I hope that we do not wait for another PoCC conference to feel good again. It truly takes the effort of lots of folks -- not just the ones returning from this conference -- to change our systems. How do we do this? Here are a few "do now" steps as you leave PoCC:
- Write/type the answer to this question: "Now that PoCC is over, what big questions do you still have?" and then create your list of who to talk to, reach out to, or network with to get those answers. Don't lose your momentum - stay activated and motivated for change.
- After you make that list, then identify the areas in which you can influence change, regardless of your positional power. Change up some of the books you have available in your classroom. Change up how you talk, participate, or engage in faculty/staff meetings (for some, that means listening more/talking more/ or making sure that if a person of color says something, they get credit for it!). Partner with your Diversity and Inclusion Office. Talk and listen to people of color.
- Find your people, especially if you are interested in growing in leadership. If those folks aren't at your school, reach out to those folks from other schools and set up a Skype or Hangout date.

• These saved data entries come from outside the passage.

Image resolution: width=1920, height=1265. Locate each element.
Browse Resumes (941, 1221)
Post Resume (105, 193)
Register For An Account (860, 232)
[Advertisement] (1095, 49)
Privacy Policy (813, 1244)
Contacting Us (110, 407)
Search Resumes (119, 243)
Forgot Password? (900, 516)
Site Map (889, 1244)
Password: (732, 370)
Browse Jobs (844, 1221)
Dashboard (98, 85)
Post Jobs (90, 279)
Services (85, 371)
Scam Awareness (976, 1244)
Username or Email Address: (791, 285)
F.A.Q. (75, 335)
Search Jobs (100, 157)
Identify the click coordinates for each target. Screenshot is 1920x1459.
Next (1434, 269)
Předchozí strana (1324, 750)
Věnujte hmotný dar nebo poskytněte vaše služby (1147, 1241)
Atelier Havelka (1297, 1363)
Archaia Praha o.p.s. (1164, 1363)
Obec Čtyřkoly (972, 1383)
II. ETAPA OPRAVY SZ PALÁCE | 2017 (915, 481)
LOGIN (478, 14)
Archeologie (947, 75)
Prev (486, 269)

Be proximate to different communities.
- Contact strangers - one of my favorite things that happens post-conference is when people reach out to me (which you can do via my "contact Liza" form here!). Look up sessions you couldn't attend, Google the email of that person, and reach out. Also be kind - some of us experience that same racial/cultural taxation of constantly being "the one" to educate others. So, be mindful of time and engagement.
- Get a post-PoCC group together. Before your plane lands, find a common date for you and your colleagues to share out what you've learned at PoCC. Even if you are the only ones in the room, still hold the meeting. This helps others who didn't attend get a sense of what PoCC is about, and it also means you are extending the learning edges for them, too. Include some of your learning in your family newsletter that you send home.
- Start working on your program proposal for PoCC 2018! Before I leave, I have titles and sessions already mapped out. Make sure you submit proposals, team up with folks from other schools, and share opportunities for critical race conversations.
- Get working on your reading list. Did you go to a session and realize, "Wow, I know nothing about this topic?" Then, start your reading list. Each year, i focus my reading on authors from different racial/ethnic identities and do a deep dive. It's been one of the best things I have ever done.
Wishing you safe travels back to your homes, and looking forward to seeing you all next year at PoCC 2018!